LISTED ENTRIES:
>> START

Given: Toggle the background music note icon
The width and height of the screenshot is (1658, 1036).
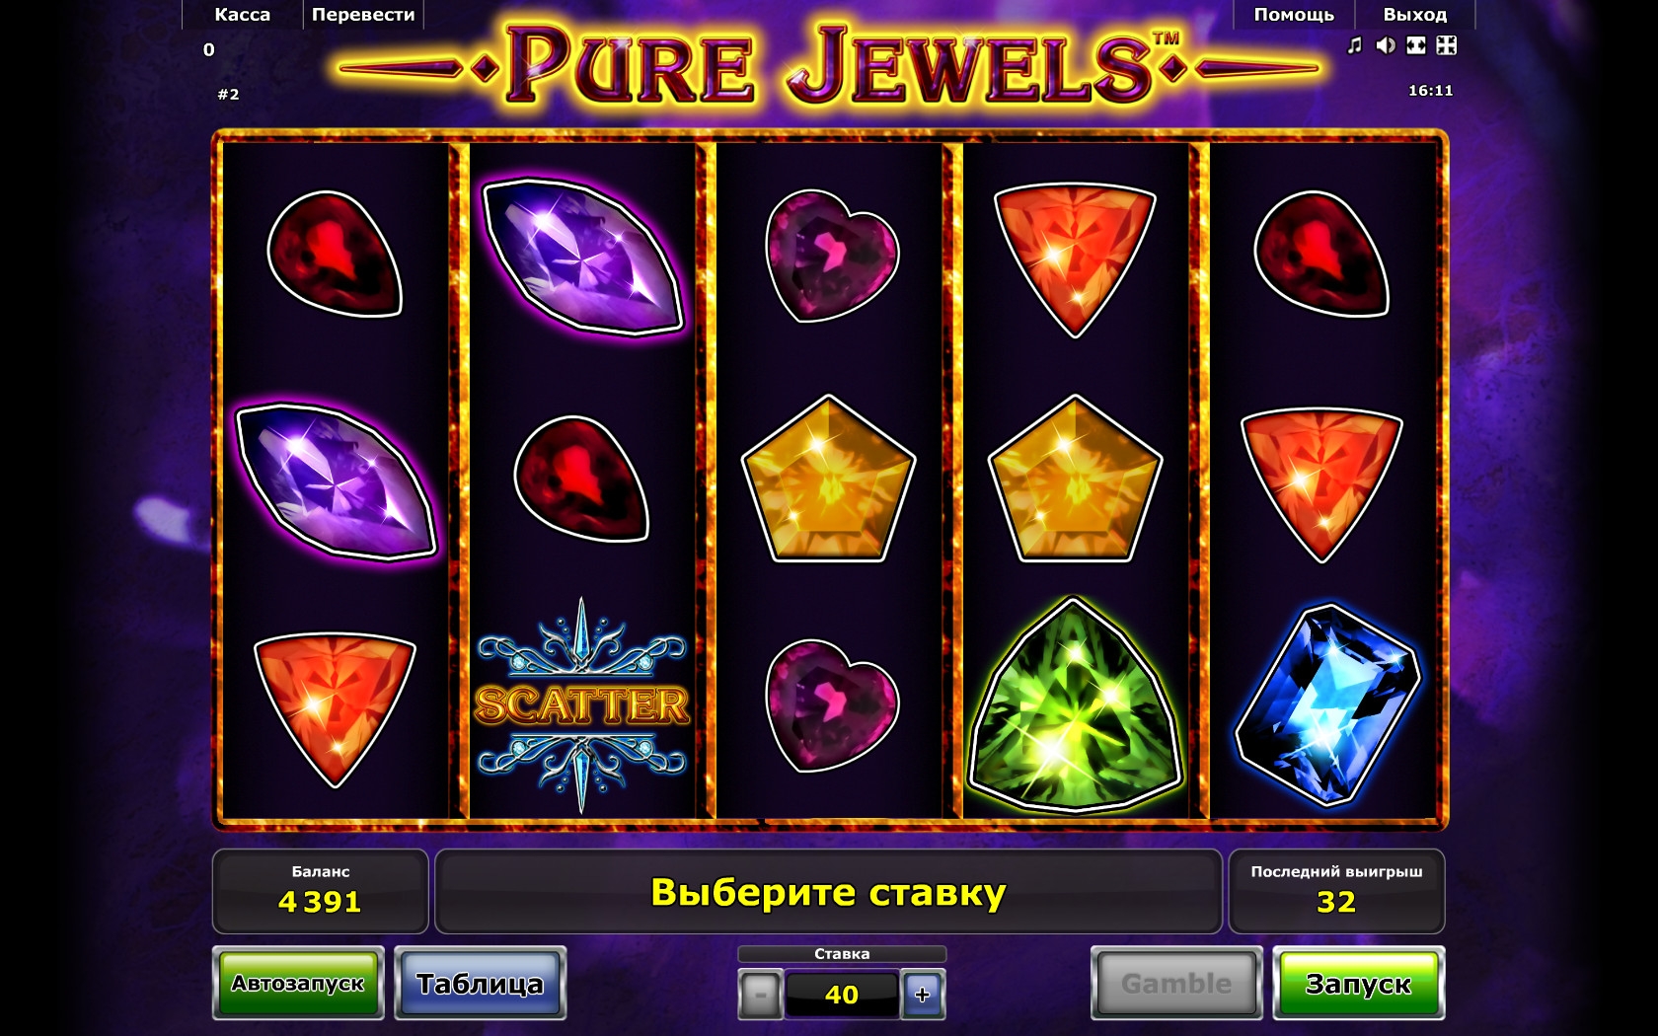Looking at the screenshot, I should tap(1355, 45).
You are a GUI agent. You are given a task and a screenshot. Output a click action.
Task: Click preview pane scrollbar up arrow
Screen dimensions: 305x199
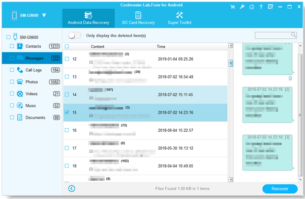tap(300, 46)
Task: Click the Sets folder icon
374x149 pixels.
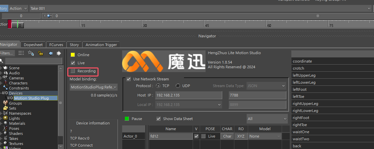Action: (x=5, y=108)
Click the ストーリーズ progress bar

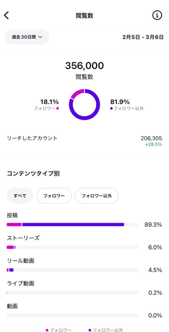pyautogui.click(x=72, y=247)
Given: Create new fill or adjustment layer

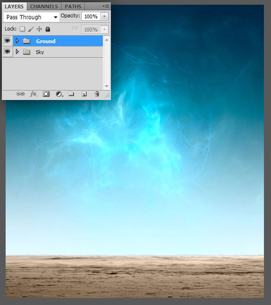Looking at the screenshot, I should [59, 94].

>> END
>> START

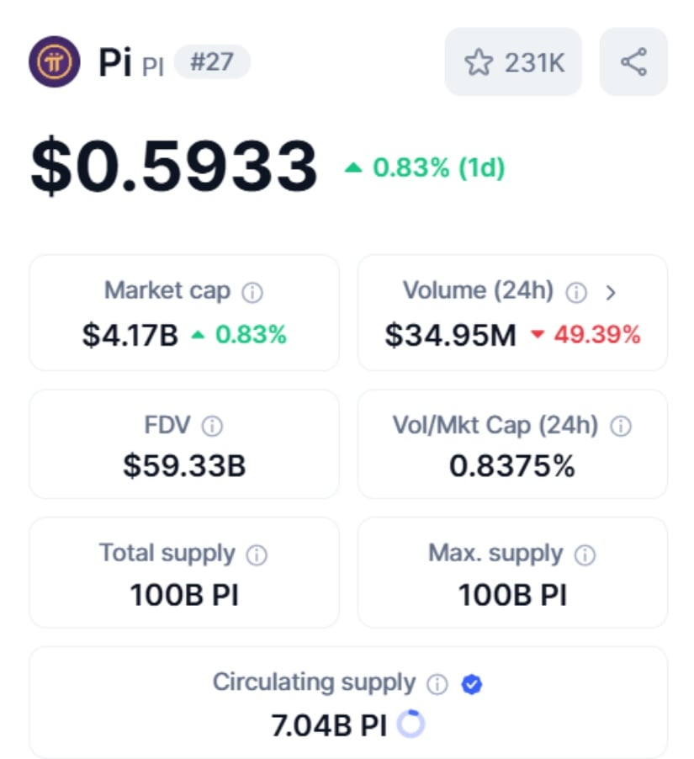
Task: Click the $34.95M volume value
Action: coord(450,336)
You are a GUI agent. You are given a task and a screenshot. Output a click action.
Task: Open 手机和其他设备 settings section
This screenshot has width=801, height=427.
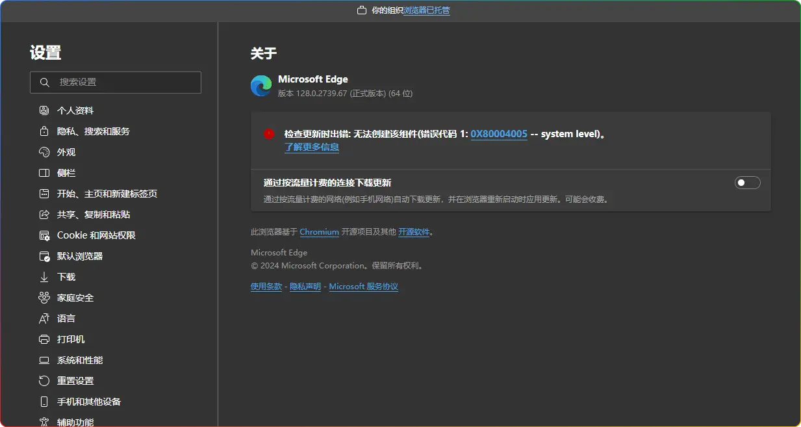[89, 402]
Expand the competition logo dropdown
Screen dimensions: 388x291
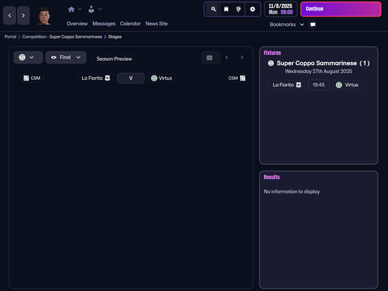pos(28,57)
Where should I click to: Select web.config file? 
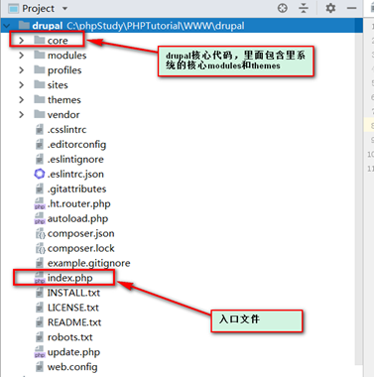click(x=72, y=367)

>> END
>> START

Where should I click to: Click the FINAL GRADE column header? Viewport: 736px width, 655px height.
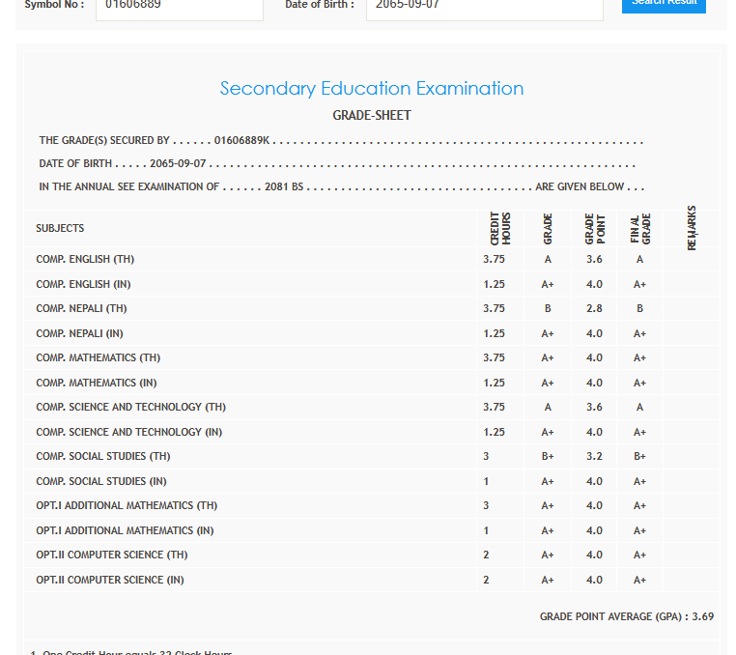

>> END

PROBLEM TO WORK ON:
Could you copy, word for word, the records from the line containing "Given: Toggle the background music note icon" through the line containing "pyautogui.click(x=72, y=247)", leaving the pictures out of your answer?

CORRECT RESPONSE:
Given: Toggle the background music note icon
The width and height of the screenshot is (1658, 1036).
Looking at the screenshot, I should tap(1355, 45).
You are a GUI agent. You are given a task and a screenshot. Output a click action.
Task: Click preview pane scrollbar up arrow
Screen dimensions: 305x199
tap(300, 46)
Task: Click the Sets folder icon
374x149 pixels.
Action: (x=5, y=108)
Click the ストーリーズ progress bar

pyautogui.click(x=72, y=247)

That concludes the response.